Status on Commercial Development of Burkholderia cepacia for Biological Control of Fungal Pathogens and Growth Enhancement of Conifer Seedlings for a Global Market
M. S. Reddy
1996: New England, CT
Forestry is an extremely important industry in many countries. With an increasing demand for forest products, many forest companies and government organizations have turned toward more intensive management practices to increase productivity of forest lands. Seedling losses occur in conifer nurseries as well as on reforestation sites despite of the best efforts employed by nurserymen and foresters in disease control and site preparation. Fungal pathogens such as Fusarium, Pythium, Rhizoctonia, Cylindrocarpon, Cylindrocladium and Botrytis are widespread causing seedling losses in nurseries.

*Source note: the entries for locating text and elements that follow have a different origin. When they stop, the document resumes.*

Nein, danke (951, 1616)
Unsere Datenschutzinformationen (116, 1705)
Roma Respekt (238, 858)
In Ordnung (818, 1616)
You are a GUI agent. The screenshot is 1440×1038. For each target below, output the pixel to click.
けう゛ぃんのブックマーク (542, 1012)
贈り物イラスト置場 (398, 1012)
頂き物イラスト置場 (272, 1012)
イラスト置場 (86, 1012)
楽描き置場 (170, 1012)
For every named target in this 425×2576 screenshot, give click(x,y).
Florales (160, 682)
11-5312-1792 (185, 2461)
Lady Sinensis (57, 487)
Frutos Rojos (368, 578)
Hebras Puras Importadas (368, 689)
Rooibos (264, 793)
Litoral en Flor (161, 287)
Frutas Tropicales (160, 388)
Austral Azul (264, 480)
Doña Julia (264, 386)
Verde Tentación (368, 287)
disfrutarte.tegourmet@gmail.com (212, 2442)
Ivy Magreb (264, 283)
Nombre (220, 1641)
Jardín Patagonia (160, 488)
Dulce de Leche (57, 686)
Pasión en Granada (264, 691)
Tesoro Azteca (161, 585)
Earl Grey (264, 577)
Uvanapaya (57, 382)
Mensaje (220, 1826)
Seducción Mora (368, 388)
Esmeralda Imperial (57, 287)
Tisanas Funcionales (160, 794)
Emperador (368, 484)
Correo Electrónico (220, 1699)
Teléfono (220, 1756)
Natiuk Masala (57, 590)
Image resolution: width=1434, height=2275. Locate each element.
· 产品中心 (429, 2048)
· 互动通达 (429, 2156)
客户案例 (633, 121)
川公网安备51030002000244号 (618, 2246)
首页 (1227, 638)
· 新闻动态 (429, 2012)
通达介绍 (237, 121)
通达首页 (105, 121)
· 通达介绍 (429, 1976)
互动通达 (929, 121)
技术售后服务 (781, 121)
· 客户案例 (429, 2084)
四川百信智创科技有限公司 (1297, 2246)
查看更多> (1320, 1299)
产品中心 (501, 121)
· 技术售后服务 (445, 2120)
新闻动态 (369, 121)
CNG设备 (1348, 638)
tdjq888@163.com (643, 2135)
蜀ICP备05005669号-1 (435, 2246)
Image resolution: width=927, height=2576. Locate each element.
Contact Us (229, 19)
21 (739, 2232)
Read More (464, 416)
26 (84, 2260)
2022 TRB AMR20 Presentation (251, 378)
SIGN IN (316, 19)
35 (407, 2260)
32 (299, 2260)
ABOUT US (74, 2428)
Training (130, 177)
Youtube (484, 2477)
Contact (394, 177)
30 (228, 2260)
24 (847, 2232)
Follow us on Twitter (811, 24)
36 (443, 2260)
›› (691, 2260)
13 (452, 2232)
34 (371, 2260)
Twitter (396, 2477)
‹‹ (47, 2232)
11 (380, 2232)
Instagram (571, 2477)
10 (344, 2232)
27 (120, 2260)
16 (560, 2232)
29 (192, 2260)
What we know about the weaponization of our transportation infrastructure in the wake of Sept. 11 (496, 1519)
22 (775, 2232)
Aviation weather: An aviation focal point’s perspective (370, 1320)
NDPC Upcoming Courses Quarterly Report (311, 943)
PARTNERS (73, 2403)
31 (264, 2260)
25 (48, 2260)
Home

These pests are also transported to field sites where they continue to cause economic losses by killing, stunting, or deforming transplanted seedlings. One of the most acceptable and environmentally-conscious approaches to solving these problems is the use of a naturally occurring microbial inoculant. We have assessed a microbial culture collection of approximately 500 strains of diverse origin for biological control of fungal pathogens and/or plant growth promotion of various types of conifer spp. under laboratory and greenhouse conditions. Variable results were obtained for most of the strains tested, except for one isolate which is a Burkholderia cepacia, strain Ral-3. For further product development, a proprietary liquid formulation was developed and used in product efficacy trials as a seed or root dip treatment on several conifer species at several locations in western Canada and the Pacific Northwest, USA. Storage stability of strain Ral-3 in commercial packages was maintained, with a viable population of about log 8-9 cfu/ml for over a year when stored at 5-201C. In most trials, strain Ral-3 showed significant suppressive effects on various soilborne fungal pathogens. Significant growth responses including survival, root and shoot biomass, height and caliper were observed. Strain Ral-3 is compatible with many seed treatment fungicides and with other cultural practices currently used in the forestry industry. Strain Ral-3 is also an active and aggressive rhizosphere colonizer of many conifer spp., such as white spruce, Douglas-fir, jack pine, Scots pine, cedar, and western hemlock. Possible mode of action and other data related to regulatory requirements will be discussed.